Businesses in the new age need to adapt at the speed of consumer behavior and customer expectations which, thanks to new tech and online selling trends, change faster than the seasons. Manufacturers and brands of bathroom and kitchen products and allied lifestyle items are no different. Indeed, they have a steeper hill to climb.
After all, e-commerce for bath and kitchenware represents a rather curious conundrum. Despite being a (deeply) personal and (often) aspirational segment, businesses have largely failed to tap into the strong emotional currents the category arouses in buyers, and online sales performances remain a far cry from what they could be. The reason isn’t hard to fathom: manufacturers and retailers in the bathroom and kitchen segment haven’t been able to satisfy the inquisitiveness of the ‘new customer’, relying on dated marketing and outreach channels that neither provide product information in a contemporary way, nor engage the modern buyer effectively.
Click in "See in your space" to see this bathtub in your home
No industry is immune to change, of course, and a range of forces are already bringing disruption to the bathroom and kitchen retail industry. To start with, there was the pandemic; per IBM’s U.S. Retail Index report, COVID-19 has accelerated the shift to digital shopping by a remarkable five years. Furthermore, the latest advances in 3D and AR tech are accelerating the mass changeover to ‘see commerce’ and digital retail by allowing more and more buyers (78% to be exact) to interact with brands in memorable ways, and shortening sales cycles significantly. It’s safe to say the groundwork has been done, and the stage is set.
As business and commerce playbooks go visual, and manufacturers and brands look to reboot their journeys digitally, 3D and augmented reality tech offers a way for leaders and entrepreneurs to navigate this tricky terrain. In many ways, 3D/AR and retail are a match made in heaven: the immersive, storification-friendly capabilities of the former can bring alive the latter in ways never thought possible, while at the same time opening channels of in-the-moment feedback, to foster valuable conversations between provider and customer.

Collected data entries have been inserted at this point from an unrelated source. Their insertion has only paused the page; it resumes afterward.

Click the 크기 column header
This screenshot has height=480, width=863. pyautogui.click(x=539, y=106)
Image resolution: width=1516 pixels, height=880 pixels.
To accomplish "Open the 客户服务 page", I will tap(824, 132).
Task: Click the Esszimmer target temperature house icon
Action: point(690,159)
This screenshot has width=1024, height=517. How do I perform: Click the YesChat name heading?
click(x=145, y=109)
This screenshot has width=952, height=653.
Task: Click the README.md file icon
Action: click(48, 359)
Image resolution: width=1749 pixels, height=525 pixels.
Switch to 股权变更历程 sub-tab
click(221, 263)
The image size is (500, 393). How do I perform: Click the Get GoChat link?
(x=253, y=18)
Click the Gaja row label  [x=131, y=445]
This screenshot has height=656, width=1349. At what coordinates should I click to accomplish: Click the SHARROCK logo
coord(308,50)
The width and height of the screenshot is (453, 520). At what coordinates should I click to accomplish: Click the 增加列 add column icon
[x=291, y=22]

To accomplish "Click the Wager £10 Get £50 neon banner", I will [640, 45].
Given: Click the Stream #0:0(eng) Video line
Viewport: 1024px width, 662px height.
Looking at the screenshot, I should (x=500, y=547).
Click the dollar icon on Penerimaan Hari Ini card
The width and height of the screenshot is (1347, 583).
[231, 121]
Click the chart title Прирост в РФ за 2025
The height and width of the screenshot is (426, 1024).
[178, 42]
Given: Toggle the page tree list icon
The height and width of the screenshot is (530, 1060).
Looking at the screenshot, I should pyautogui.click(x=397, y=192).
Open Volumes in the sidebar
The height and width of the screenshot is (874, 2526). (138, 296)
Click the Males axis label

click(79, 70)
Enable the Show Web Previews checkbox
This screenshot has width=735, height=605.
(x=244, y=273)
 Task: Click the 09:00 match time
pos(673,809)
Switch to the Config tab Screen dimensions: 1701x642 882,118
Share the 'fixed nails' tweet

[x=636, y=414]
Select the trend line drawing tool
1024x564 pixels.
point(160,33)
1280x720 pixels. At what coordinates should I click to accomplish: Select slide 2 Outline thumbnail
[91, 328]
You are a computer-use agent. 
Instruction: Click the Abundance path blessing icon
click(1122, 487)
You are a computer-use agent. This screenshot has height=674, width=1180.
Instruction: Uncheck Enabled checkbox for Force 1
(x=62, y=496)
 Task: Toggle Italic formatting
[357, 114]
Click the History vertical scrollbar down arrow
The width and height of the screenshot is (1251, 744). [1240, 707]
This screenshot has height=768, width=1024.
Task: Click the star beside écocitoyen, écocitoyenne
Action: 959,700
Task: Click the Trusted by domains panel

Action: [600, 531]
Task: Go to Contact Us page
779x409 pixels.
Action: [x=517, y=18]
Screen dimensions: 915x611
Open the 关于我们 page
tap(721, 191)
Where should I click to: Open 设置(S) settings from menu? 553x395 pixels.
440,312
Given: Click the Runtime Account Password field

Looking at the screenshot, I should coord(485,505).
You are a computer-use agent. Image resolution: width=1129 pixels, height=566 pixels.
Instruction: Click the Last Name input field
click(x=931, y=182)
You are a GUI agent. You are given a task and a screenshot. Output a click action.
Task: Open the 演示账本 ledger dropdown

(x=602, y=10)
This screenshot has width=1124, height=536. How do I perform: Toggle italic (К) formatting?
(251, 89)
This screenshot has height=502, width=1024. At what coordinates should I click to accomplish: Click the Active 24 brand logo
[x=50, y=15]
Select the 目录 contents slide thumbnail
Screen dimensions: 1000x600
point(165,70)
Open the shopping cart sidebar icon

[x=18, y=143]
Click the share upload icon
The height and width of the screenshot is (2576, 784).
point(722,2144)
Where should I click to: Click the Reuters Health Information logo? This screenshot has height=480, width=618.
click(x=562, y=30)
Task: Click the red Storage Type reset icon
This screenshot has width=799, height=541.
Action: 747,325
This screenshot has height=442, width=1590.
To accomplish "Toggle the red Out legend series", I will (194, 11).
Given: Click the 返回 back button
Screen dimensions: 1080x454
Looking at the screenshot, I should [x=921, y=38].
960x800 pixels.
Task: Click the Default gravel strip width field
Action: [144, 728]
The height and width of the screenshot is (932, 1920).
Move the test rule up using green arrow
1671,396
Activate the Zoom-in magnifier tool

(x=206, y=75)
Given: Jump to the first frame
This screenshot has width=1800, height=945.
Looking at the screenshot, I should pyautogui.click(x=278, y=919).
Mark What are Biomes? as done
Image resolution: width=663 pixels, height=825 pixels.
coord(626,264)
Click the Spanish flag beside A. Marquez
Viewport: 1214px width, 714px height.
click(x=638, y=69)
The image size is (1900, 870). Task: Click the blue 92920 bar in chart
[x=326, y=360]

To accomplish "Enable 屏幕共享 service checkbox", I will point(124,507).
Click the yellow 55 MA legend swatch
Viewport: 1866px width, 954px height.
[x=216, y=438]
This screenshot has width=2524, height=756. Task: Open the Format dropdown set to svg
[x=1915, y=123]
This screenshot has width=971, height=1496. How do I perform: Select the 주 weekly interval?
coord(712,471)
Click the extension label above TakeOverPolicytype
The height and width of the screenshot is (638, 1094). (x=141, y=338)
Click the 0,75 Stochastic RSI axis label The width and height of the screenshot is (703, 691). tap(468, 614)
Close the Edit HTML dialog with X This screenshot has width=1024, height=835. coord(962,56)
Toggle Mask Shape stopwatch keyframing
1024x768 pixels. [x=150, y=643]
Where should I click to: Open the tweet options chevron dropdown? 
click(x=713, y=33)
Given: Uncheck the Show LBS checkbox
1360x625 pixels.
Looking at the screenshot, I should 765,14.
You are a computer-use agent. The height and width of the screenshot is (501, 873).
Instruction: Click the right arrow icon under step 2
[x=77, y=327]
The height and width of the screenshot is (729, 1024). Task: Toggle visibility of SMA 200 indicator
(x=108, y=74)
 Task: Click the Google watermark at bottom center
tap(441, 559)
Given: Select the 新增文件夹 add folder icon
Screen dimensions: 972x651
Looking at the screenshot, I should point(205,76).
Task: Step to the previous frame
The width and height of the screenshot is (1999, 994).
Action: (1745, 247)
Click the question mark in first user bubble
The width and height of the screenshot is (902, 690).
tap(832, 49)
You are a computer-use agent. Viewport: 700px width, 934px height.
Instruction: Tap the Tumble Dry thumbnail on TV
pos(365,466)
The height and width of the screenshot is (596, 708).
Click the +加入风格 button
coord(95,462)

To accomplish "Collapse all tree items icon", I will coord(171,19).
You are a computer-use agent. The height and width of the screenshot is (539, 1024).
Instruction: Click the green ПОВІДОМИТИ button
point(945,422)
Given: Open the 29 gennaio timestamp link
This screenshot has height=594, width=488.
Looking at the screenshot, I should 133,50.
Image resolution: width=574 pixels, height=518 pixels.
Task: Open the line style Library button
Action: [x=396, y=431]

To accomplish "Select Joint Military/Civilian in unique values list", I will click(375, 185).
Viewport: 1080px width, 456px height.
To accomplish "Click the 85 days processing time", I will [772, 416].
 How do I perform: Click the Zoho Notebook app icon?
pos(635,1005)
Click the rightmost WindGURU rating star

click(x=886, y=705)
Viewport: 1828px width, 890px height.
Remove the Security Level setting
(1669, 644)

In many ways, 3D-AR and retail are a match made in heaven.
In spirit, 3D and AR is all about answering the question every shopper (and business owner) asks themself: “What if there is a better way?” 3D and AR addresses that frustration by taking familiar, real world situations and enhancing them with digital effects and additional information, thereby elevating product visualization to a magical new level. The end result enables customers and fans to engage with familiar brands and products from entirely new angles and perspectives, and discover better ways to integrate them into their life and lifestyle. Stuff like this used to be science fiction. Today, it’s still science, but - with consumers listing augmented reality as a technology they are increasingly relying on, and Shopify data indicating AR content delivers 94% higher conversion rates than counterparts without AR - certainly not fiction.
3D and AR viewers come in all shapes and sizes. Some require an app download and wearing headgear, while others, like the hands-free, web-enabled version at Enhance 3D-AR Solutions, allow users to embrace the experience effortlessly.
What style of French faucet goes best with my designer Arabic basin? Is that cabinet going to look good against my flooring and walls? How do I figure out whether the shower unit is the right size for our new house?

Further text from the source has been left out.